Washington, D.C.– Rep. Raúl M. Grijalva today hailed the Department of the Interior (DOI) announcement that oil and gas companies must permanently plug any Gulf of Mexico wells that have been idle for at least five years. The announcement comes after Grijalva wrote an August 2 letter to Interior Secretary Ken Salazar calling attention to idle rigs in the region and prompting Salazar to push responsible companies to dismantle outdated rigs using local labor.
“This is excellent news for the Gulf and the nation, both economically and environmentally,” Grijalva said of the policy. “These structures are not producing resources or creating jobs by just sitting there, and the risk of leaking abandoned rigs is something we’ve overlooked long enough. This announcement should put thousands of Gulf laborers back to work in short order cleaning up the Gulf and opening up new opportunities. I sincerely thank the Secretary for his attention to this, and I’m going to keep a close watch on how this is implemented.”
Grijalva’s letter called on the oil and gas industry to employ Gulf labor to remove unused rigs, commonly referred to as “idle iron.” The letter stated that Gulf residents “should be put to work removing idle iron as soon as possible. This would revitalize the regional economy in several ways. By removing outdated structures, Gulf workers would help the structures’ owners comply with existing regulations and ensure that cleared areas are open to potential future opportunities. Idle iron parent companies should be encouraged to hire local labor without delay to dismantle and remove as many structures as can be located.”

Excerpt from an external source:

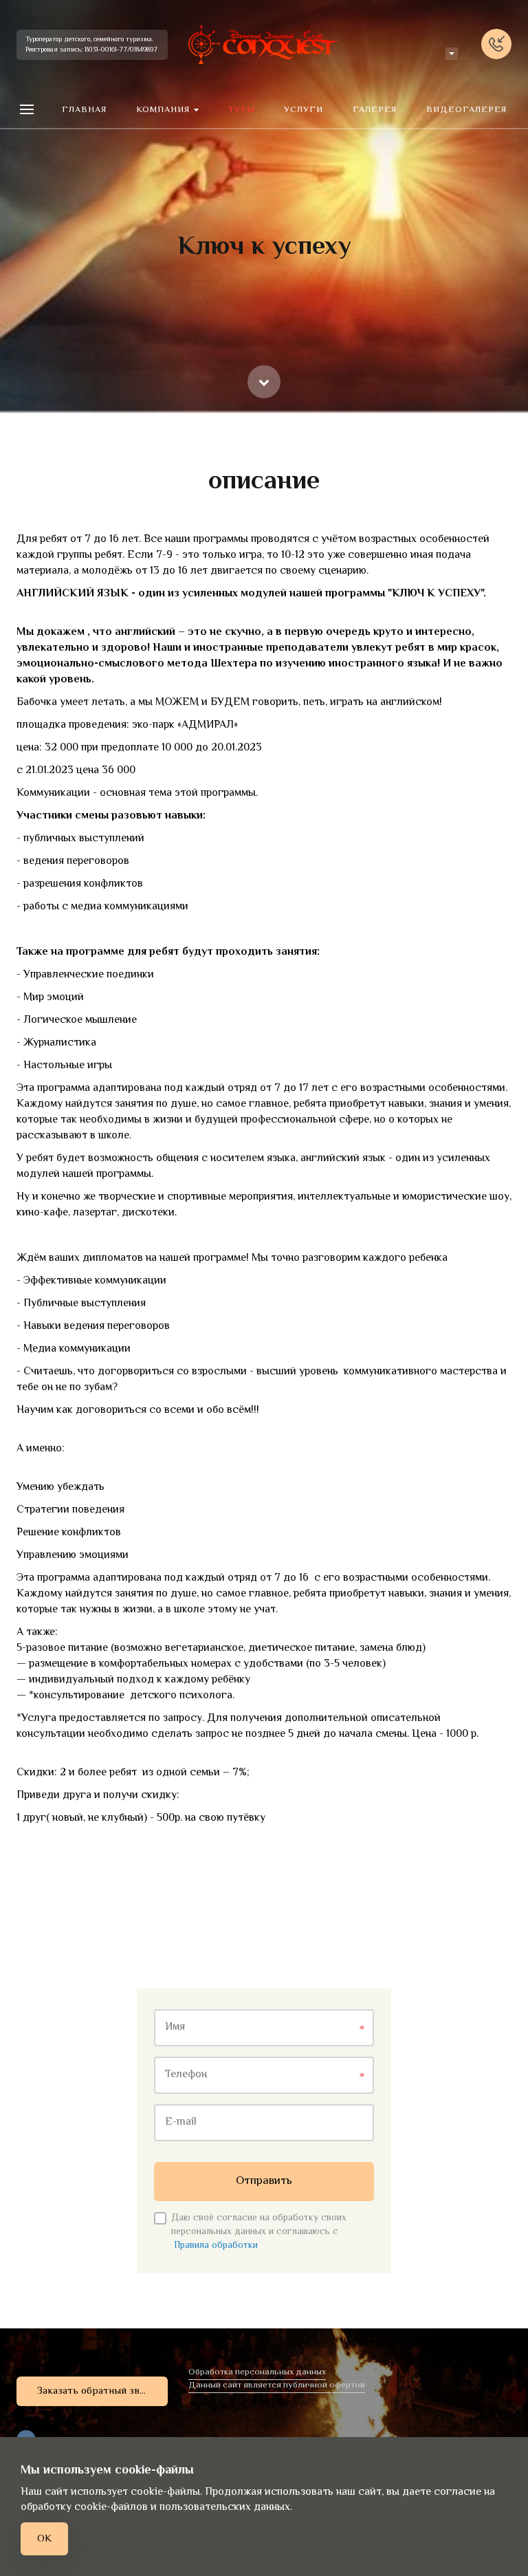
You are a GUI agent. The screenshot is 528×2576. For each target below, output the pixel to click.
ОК (44, 2539)
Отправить (264, 2181)
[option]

According to DOI’s announcement, which officially constitutes guidance on how to implement existing rules, oil and gas companies operating in the Gulf of Mexico now must “set permanent plugs in nearly 3,500 nonproducing wells that are currently completed with a subsurface safety valve in place and dismantle about 650 oil and gas production platforms if they are no longer being used for exploration or production.”
The new standard goes into effect Oct. 15, after which companies will have 120 days to submit a company-wide plan for decommissioning affected facilities and wells.
In praising DOI’s decision, Grijalva called on Congress to fully fund the Department’s request for six more full-time well inspectors in fiscal year 2011, an issue he raised in his letter to Salazar. Congress has not yet finalized that funding bill.